— Ли? — удивился Трубецкой.
— Е-ли-завета. Придумала, что теперь ее надо звать на китайский манер — Ли. А нам всем и понравилось.
— Очень даже миленько — Ли. Ей подходит, — улыбнулся Арнольд.
— К тому же у меня одна из дочерей тоже Елизавета, так чтоб не путать, — добавил Виктор Федорович.
Девушка наконец подошла к компании с капризным видом ребенка, которого оторвали от игрушки.
— Здравствуйте, господа офицеры!
— Здравствуйте, очаровательная Ли! — промурлыкал Трубецкой тем же в точности тоном, как давеча на пароходе обращался к певице.
— Все-таки не смогли справиться с большевиками? — неожиданно очень по-взрослому спросила генеральская дочка. — А все потому, что государя свергли. Такого хорошего. Керенскому присягали.
Все с раскрытыми ртами замерли от подобной бестактности, простительной разве что лишь юному неразумному существу.
— Лиза!!! — отчаянно воскликнула Донская, пылая гневом.
Генерал и консул почему-то посмотрели на Трубецкого. Он на мгновение растерялся, но тотчас захохотал:
— Браво! Устами младенцев глаголет истина! Младенцев и ангелов. Хотя лично я Керенскому не присягал.

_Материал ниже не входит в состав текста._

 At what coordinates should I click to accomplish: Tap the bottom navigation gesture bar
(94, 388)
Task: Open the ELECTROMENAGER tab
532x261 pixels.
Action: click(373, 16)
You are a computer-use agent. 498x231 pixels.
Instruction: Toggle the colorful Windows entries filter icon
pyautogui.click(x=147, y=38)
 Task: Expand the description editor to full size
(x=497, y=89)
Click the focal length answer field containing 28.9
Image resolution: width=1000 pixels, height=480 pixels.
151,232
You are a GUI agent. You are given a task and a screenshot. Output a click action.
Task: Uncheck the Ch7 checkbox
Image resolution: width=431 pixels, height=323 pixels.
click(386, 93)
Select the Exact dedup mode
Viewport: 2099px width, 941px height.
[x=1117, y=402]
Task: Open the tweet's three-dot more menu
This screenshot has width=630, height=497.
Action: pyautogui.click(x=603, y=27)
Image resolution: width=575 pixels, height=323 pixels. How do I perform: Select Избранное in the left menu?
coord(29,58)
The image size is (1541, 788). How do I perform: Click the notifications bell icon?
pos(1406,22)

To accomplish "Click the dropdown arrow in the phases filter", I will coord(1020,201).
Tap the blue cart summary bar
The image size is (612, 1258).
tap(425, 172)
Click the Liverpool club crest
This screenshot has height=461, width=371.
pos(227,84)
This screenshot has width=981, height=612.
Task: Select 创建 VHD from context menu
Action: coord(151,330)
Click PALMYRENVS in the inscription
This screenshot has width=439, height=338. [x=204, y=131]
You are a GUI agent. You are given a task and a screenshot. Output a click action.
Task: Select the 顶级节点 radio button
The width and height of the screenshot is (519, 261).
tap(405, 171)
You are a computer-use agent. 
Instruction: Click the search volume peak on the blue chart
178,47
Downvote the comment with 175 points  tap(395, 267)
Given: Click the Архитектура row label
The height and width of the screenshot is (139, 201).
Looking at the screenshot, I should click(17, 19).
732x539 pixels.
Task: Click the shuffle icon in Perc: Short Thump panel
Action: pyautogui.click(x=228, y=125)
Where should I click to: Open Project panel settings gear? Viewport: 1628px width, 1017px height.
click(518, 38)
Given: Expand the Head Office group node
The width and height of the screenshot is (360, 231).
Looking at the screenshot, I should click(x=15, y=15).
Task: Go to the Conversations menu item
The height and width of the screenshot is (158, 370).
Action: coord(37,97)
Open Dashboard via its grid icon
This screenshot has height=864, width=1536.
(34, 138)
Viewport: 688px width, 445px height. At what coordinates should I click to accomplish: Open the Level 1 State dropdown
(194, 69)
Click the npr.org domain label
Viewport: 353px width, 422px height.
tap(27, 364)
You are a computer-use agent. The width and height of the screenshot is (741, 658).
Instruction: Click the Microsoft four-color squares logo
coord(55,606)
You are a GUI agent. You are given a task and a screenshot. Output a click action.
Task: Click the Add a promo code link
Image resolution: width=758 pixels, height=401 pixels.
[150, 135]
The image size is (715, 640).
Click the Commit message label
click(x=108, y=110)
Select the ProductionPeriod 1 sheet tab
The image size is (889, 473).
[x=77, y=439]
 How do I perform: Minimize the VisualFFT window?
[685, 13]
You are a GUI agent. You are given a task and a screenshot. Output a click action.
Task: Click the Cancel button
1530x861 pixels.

— Ли до сих пор влюблена в покойного Николая Александровича, — извиняющимся тоном заговорил Донской. — Ведь он был восприемник при ее крещении. Ступай, дочка, а то еще чего наговоришь, — отпустил девушку генерал, и та не заставила себя упрашивать остаться. Она радостно убежала, а Донской вздохнул. — Когда государь отрекся от престола, она три ночи напролет плакала.
— А когда его расстреляли, наверное, плакала неделю? — спросил Трубецкой, на что генеральша, не заметив иронии, тоже вздохнула:
— Почти. Почти неделю.
* * *
В тот же вечер на сцене одного из шанхайских ночных клубов снова блистала несравненная певица Лули. Название этого клуба, расположенного вблизи порта, было почти списано с наименования парохода — «Ночная красавица».
Когда в помещение клуба вошел Ронг, Лули пела щемящую и томную песню о том, как соловьиха влюбилась в сокола и, сколько бы ни были прекрасны песни окружающих ее соловьев, она все смотрит и смотрит в небо, ожидая, когда же по нему снова пролетит ее возлюбленный. Лули пела в сопровождении такого же оркестра, как на пароходе, только теперь добавился скрипач. В зале было накурено, за столиками сидели разношерстные компании: британские офицеры, французские торговцы, китайские коммерсанты, менее богатая публика тоже присутствовала. И всех их певице было противно видеть.
Но вдруг вечер озарился радостью — вошел ее долгожданный речной паренек. Он направился к столику на одного человека в углу, присел за этот столик, заказал что-то официанту. Посмотрел на Лули и слегка помахал ей рукой.
В эту их третью ночь певица решилась наконец узнать, кто он такой. Доселе она знала лишь, что его зовут Ронг Мяо и ему двадцать с небольшим.
— Я студент, — сказал он, лежа на спине и отдыхая после любовной бури. — Мы приехали сюда со своим преподавателем на лингвистическую конференцию.
— Значит, ты лингвист? И что же ты изучаешь?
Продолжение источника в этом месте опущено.